Em janeiro deste ano o governo federal já havia cortado 1/3 da verba do MEC, sem consulta à comunidade de professores e cientistas e sem aviso prévio, medida autoritária que deixou em cheque a Capes, assim como todas as universidades federais, centros de pesquisa, colégios técnicos e outras instituições de ensino.

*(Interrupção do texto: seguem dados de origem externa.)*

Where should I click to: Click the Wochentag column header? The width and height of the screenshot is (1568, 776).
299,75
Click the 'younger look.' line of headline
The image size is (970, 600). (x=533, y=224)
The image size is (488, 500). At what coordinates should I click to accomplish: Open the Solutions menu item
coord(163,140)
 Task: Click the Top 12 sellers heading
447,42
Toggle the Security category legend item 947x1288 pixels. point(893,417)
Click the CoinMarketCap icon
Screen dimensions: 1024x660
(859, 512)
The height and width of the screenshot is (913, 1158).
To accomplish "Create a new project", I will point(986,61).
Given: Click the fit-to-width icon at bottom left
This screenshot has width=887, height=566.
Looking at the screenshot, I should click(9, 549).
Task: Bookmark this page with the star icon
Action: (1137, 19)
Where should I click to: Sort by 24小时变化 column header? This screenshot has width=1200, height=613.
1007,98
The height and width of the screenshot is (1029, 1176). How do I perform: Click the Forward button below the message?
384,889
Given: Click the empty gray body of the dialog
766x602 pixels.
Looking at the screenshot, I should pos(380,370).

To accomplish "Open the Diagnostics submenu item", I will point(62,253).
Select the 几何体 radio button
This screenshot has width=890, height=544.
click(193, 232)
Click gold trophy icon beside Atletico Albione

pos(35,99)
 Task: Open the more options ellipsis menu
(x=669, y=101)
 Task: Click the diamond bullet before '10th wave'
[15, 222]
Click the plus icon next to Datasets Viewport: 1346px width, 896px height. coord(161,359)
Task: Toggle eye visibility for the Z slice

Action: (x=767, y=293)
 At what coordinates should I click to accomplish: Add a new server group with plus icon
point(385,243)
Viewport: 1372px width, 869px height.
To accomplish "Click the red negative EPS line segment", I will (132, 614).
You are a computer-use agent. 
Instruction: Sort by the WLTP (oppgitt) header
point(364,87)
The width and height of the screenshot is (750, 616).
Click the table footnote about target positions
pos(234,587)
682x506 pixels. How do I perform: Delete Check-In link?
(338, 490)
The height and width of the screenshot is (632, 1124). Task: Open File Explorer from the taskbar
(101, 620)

Agora veio a notícia do corte de 3/4 (75%!) no Proap, feita também sem consulta ou aviso, na calada da noite. Em resumo, a pós-graduação faliu no Brasil e com ela a pesquisa científica e a formação de novos cientistas. Dia 8/7 é nossa data de óbito. Este é o legado da nossa “pátria educadora”.
O blog está de luto.
Agradeço especialmente à Profa. Suzana Herculano-Houzel, que não tem medo de falar a verdade e tem divulgado a realidade da nossa ciência para o mundo todo.
Abaixo tenho divulgado notícias sobre o tema que saíram desde então. Notem como a situação só tem descido ladeira abaixo desde que publiquei este post. Dedico essas notícias especialmente às cheerleaders partidárias, que me xingaram e difamaram nas mensagens aqui do blog e também por e-mail e nas redes sociais. O pior cego é aquele que não quer ver.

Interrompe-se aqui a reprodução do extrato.